Configuração de Servidor de Compilação

O servidor de compilação do F-Droid isola as compilações de cada pacote num ambiente de máquina virtual descartável limpo, isolado e seguro. Compilar milhares de aplicações, especialmente com processos automatizados e/ou autónomos, pode ser considerado um passatempo perigoso do ponto de vista da segurança. Esse é ainda mais o caso quando os produtos da compilação também são distribuídos amplamente e de forma semiautomática (“você tem atualizações disponíveis”).

Suponha que um repositório de fontes do upstream esteja comprometido. Uma pequena seleção de coisas que um invasor poderia fazer em tal situação:

  1. Usar etapas de compilação personalizadas para executar praticamente qualquer coisa como o utilizador a fazer a compilação.
  2. Acessar a keystore.
  3. Modificar os ficheiros APK compilados ou tarballs de fonte para outras aplicações no repositório.
  4. Modificar os metadados (que incluem scripts de compilação, que também incluem a capacidade de executar qualquer coisa) para outras aplicações no repositório.
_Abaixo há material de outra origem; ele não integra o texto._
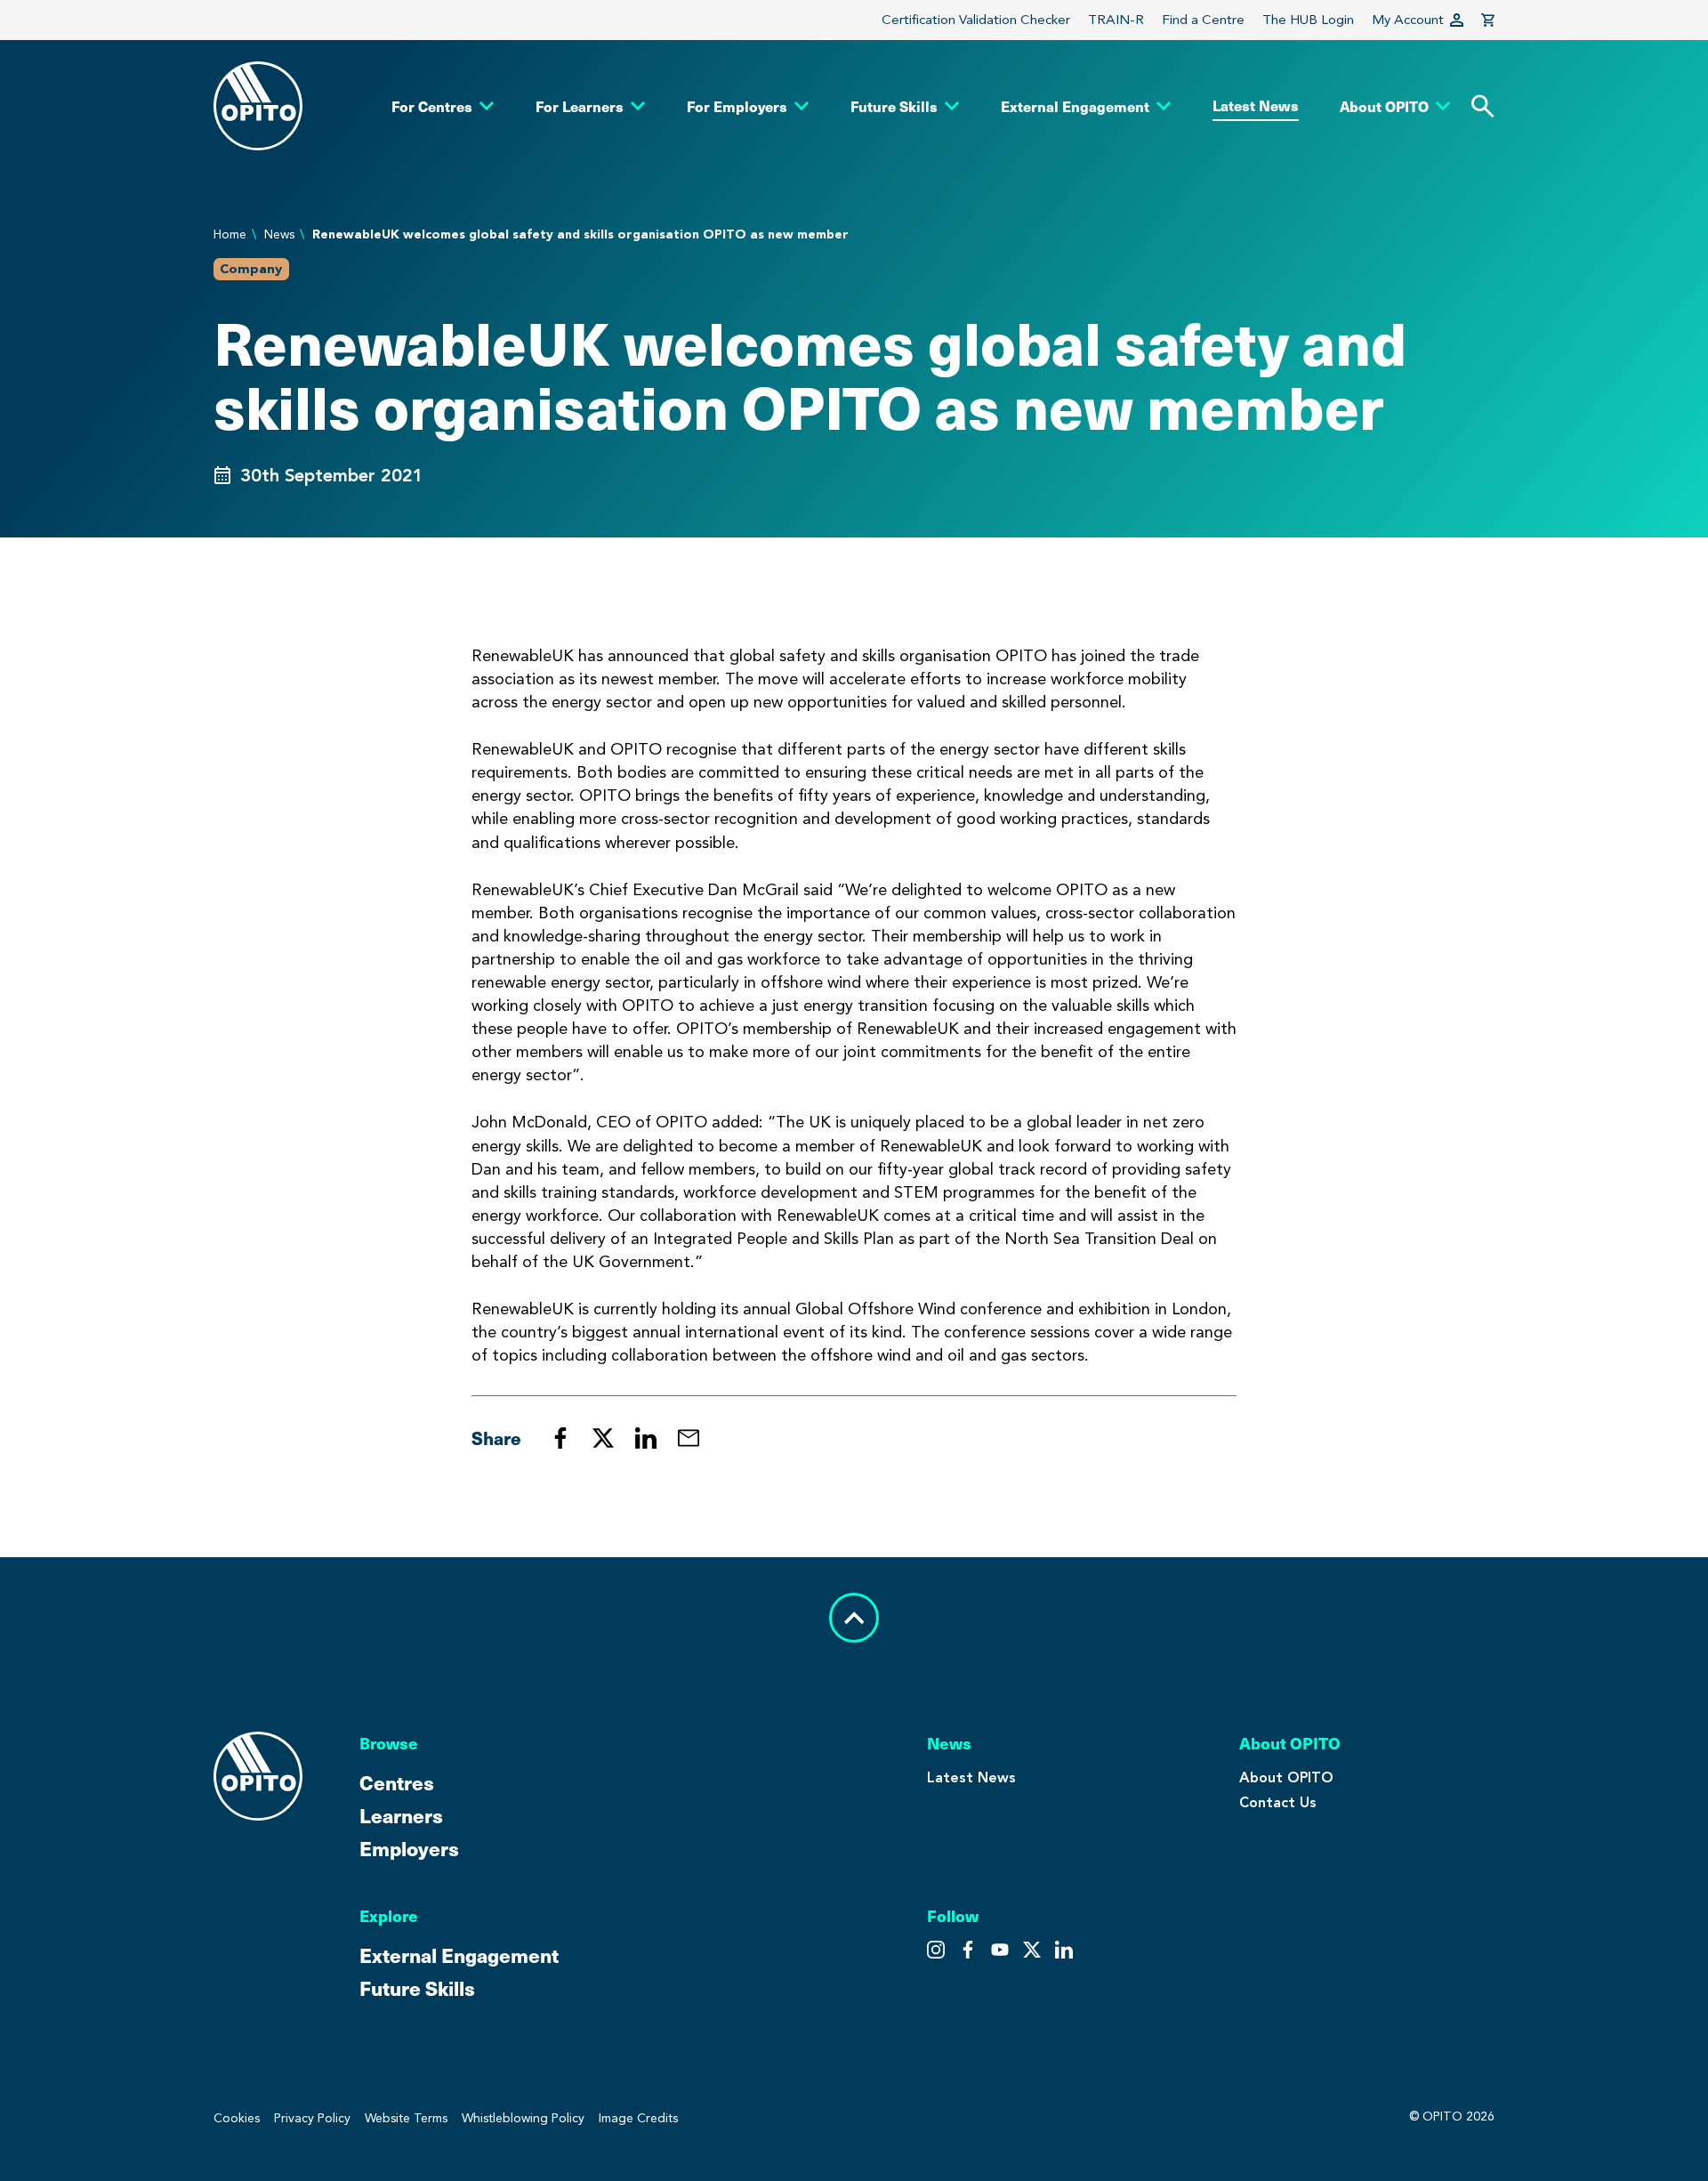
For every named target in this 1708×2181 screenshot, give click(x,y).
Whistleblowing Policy (523, 2118)
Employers (409, 1848)
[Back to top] (854, 1618)
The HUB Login (1308, 20)
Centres (396, 1782)
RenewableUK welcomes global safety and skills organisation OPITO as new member (580, 234)
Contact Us (1278, 1802)
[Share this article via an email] (688, 1438)
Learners (401, 1815)
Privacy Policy (312, 2118)
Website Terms (406, 2118)
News (279, 234)
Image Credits (638, 2118)
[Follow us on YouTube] (1032, 1950)
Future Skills (417, 1987)
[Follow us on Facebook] (1000, 1950)
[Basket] (1487, 20)
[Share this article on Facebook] (560, 1438)
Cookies (237, 2118)
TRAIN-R (1116, 20)
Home (230, 234)
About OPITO (1286, 1777)
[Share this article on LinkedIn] (646, 1438)
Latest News (971, 1777)
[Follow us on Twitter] (968, 1950)
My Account (1408, 20)
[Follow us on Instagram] (936, 1950)
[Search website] (1482, 106)
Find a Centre (1203, 20)
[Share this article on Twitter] (603, 1438)
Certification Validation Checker (976, 20)
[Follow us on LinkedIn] (1064, 1950)
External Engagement (459, 1954)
Através de isolamento completo, as repercussões são, pelo menos limitadas, à aplicação em questão. O ambiente de compilação não é apenas novo para cada compilação e descartado posteriormente, mas também é totalmente isolado do ambiente de assinatura.

Além de questões de segurança, existem algumas aplicações que possuem requisitos estranhos, como versões antigas do NDK. Seria impraticável (ou pelo menos extremamente confuso) começar a modificar e restaurar o SDK num sistema com vários propósitos, mas dentro dos limites de uma máquina virtual descartável, tudo é possível.

Tudo isso é somado à vantagem óbvia de ter um ambiente padronizado e completamente reproduzível no qual as construções são feitas. Além disso, ele permite ambientes personalizados de criação personalizados para aplicações específicas.

Visão geral da configuração

Esta é a forma de configurar um servidor de compilação funcional, a partir de uma instalação Debian/estável mínima completamente limpa. Este HOWTO presume que já configurou um fdroidserver. Executar as ferramentas d o fdroidserver diretamente do git (por exemplo, ~/fdroidserver/fdroid build org.adaway), provavelmente será o mais fácil por agora, já que os scripts de configuração do servidor de compilação não estão realmente prontos para o empacotamento correto. Além disso, provavelmente funcionará apenas no Debian, Ubuntu e outros derivados do Debian, uma vez que o F-Droid só usa Debian em sua infraestrutura (nós aceitamos contribuições de portabilidade!).

O servidor base precisa de ser no mínimo Debian/trixie, ou terá de haver alguns ajustes pesados. Se correr o Ubuntu ou uma distro derivada, pode obter quaisquer pacotes em falta na sua versão, como o vagrant-cachier, a partir deste PPA: https://launchpad.net/~fdroid/+archive/ubuntu/buildserver/

Primeiro, instale os pacotes necessários e crie um utilizador para executar todo o processo aqui, por exemplo, fdroid. Estes são apenas os pacotes requeridos por todas as compilações, pode precisar instalar pacotes adicionais para compilar aplicações, por exemplo, mercurial ou subversion. Uma vez que os pacotes estejam instalados e o utilizador fdroid seja criado, nada mais neste processo deve ser executado a usar root ou sudo.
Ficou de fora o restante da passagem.